=== Activity ===
Output only the lines that run from the one with "2024 (938, 332)" to the final line of the material, exactly as they are written.

◇ ◇ ◇ ◇

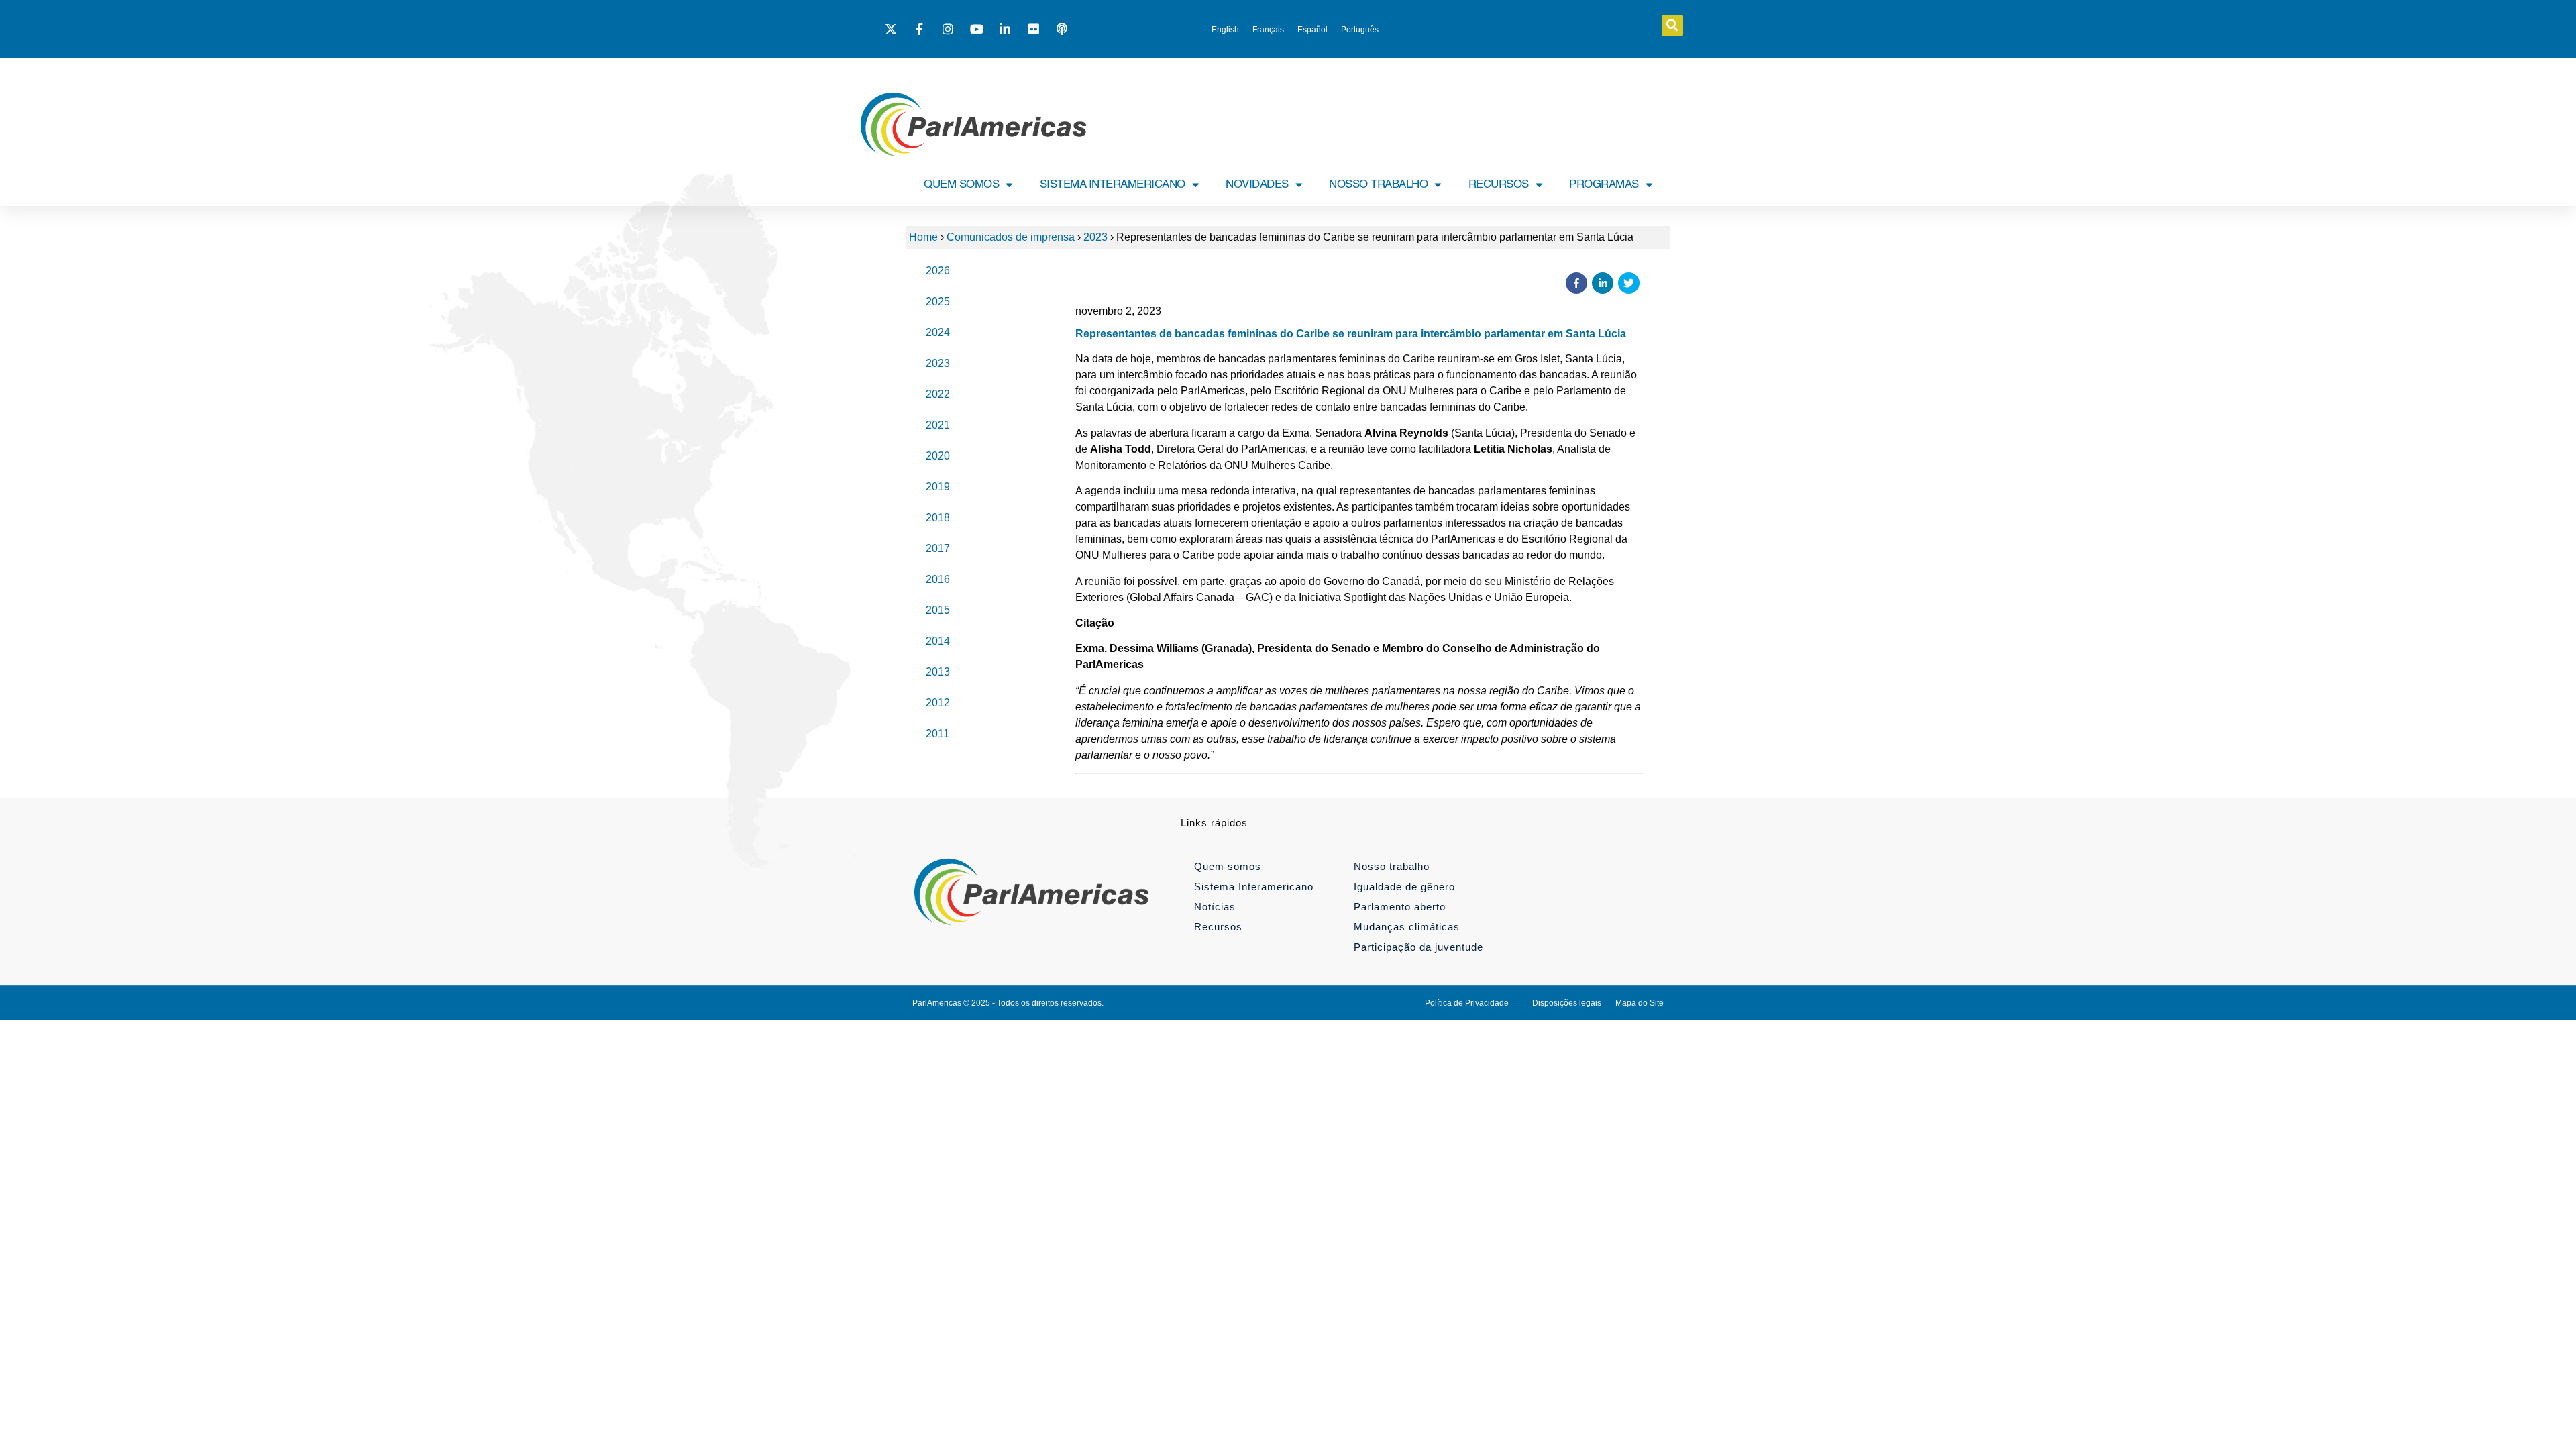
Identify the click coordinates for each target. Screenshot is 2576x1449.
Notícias (1215, 906)
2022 (938, 394)
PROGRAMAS (1604, 185)
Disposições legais (1566, 1003)
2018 (938, 517)
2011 (937, 733)
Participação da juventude (1418, 947)
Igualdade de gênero (1404, 886)
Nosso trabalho (1392, 866)
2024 (938, 332)
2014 (938, 641)
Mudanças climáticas (1407, 926)
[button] (1672, 25)
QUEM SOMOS (961, 185)
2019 (938, 486)
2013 (938, 672)
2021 (938, 425)
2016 (938, 579)
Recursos (1218, 926)
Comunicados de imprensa (1011, 237)
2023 (1095, 237)
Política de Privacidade (1467, 1003)
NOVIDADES (1257, 185)
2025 (938, 301)
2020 (938, 456)
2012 (938, 702)
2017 (938, 548)
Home (923, 237)
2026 (938, 270)
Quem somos (1227, 866)
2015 (938, 610)
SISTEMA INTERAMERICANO (1112, 185)
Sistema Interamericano (1253, 886)
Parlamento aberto (1400, 906)
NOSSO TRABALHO (1378, 185)
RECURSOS (1498, 185)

◇ ◇ ◇ ◇

=== Output of the exercise ===
2024 (938, 332)
2014 (938, 641)
Mudanças climáticas (1407, 926)
[button] (1672, 25)
QUEM SOMOS (961, 185)
2019 (938, 486)
2013 (938, 672)
2021 (938, 425)
2016 (938, 579)
Recursos (1218, 926)
Comunicados de imprensa (1011, 237)
2023 (1095, 237)
Política de Privacidade (1467, 1003)
NOVIDADES (1257, 185)
2025 (938, 301)
2020 (938, 456)
2012 (938, 702)
2017 (938, 548)
Home (923, 237)
2026 (938, 270)
Quem somos (1227, 866)
2015 (938, 610)
SISTEMA INTERAMERICANO (1112, 185)
Sistema Interamericano (1253, 886)
Parlamento aberto (1400, 906)
NOSSO TRABALHO (1378, 185)
RECURSOS (1498, 185)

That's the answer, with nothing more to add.